Multilingual support #15

Open scr255 opened 1 year ago

scr255 commented 1 year ago

Code for English:

from concept import ConceptModel
concept_model = ConceptModel()
concepts = concept_model.fit_transform(images, docs)
# Works correctly!

Guide suggests "Use Concept(embedding_model="clip-ViT-B-32-multilingual-v1") to select a model that supports 50+ languages.":

from concept import Concept
# ImportError: cannot import name 'Concept' from 'concept' --> I guess you mean to import ConceptModel

Importing ConceptModel:

from concept import ConceptModel
concept_model = ConceptModel(embedding_model="clip-ViT-B-32-multilingual-v1")
concepts = concept_model.fit_transform(images, docs)
# TypeError: 'JpegImageFile' object is not subscriptable
MaartenGr commented 1 year ago

Hmmm, there might be something going wrong with the images that you pass to the model. Did the code for you work with the English version?

scr255 commented 1 year ago

Hmmm, there might be something going wrong with the images that you pass to the model. Did the code for you work with the English version?

Yes, the English model "clip-ViT-B-32" is working fine, while "clip-ViT-B-32-multilingual-v1" throws the error.

I've tried changing the dataset (all images in .jpeg format), and the same problem happens.

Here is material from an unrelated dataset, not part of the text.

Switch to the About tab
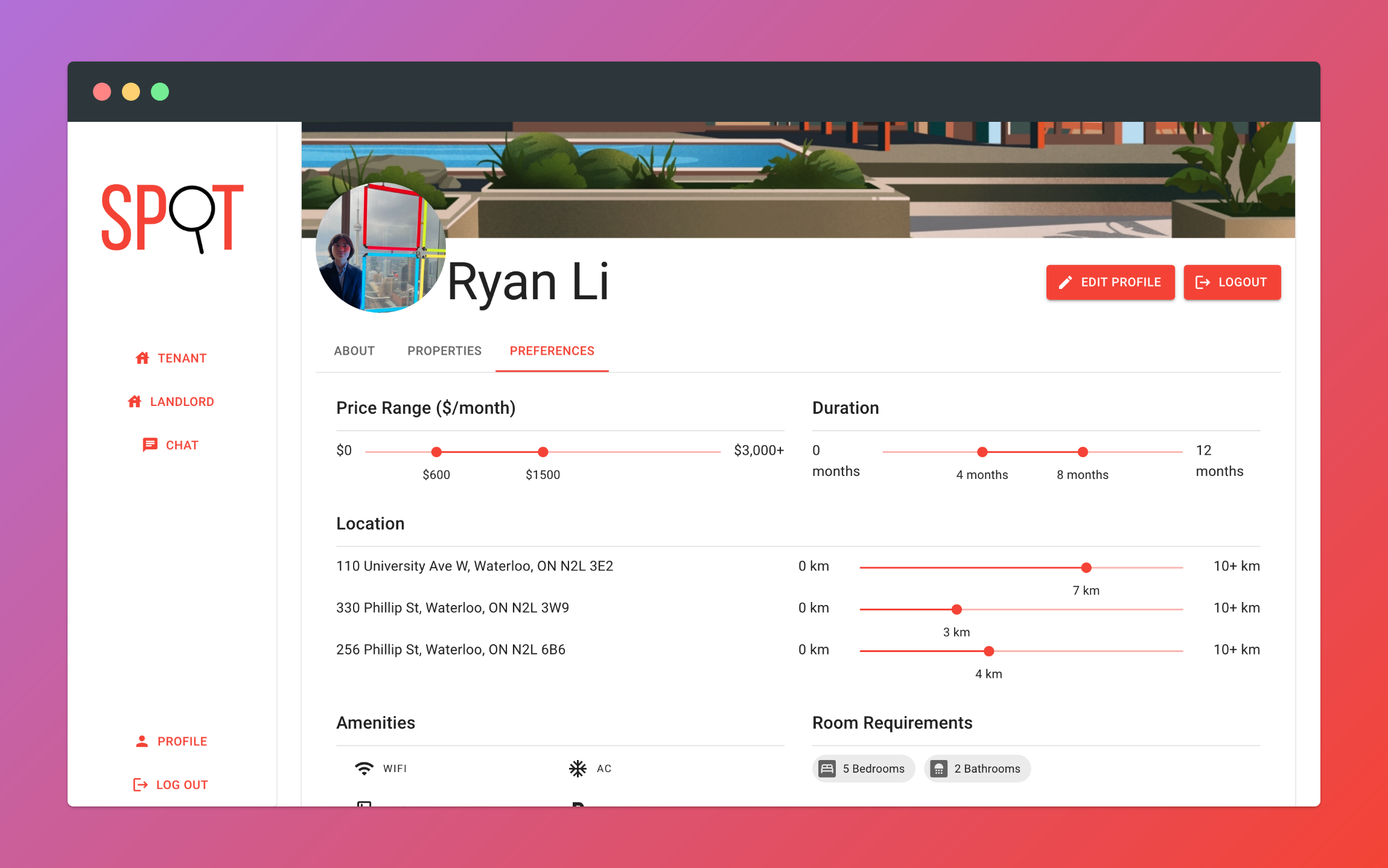1388x868 pixels. (354, 351)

MaartenGr commented 1 year ago

Unfortunately, then there seems to be an issue with that specific model processing the images. You could try to embed the images using SentenceTransformers directly and then pass the embeddings to to fit_transform using the parameter image_embeddings. That way, you can also check if there is an issue with a specific image in your dataset.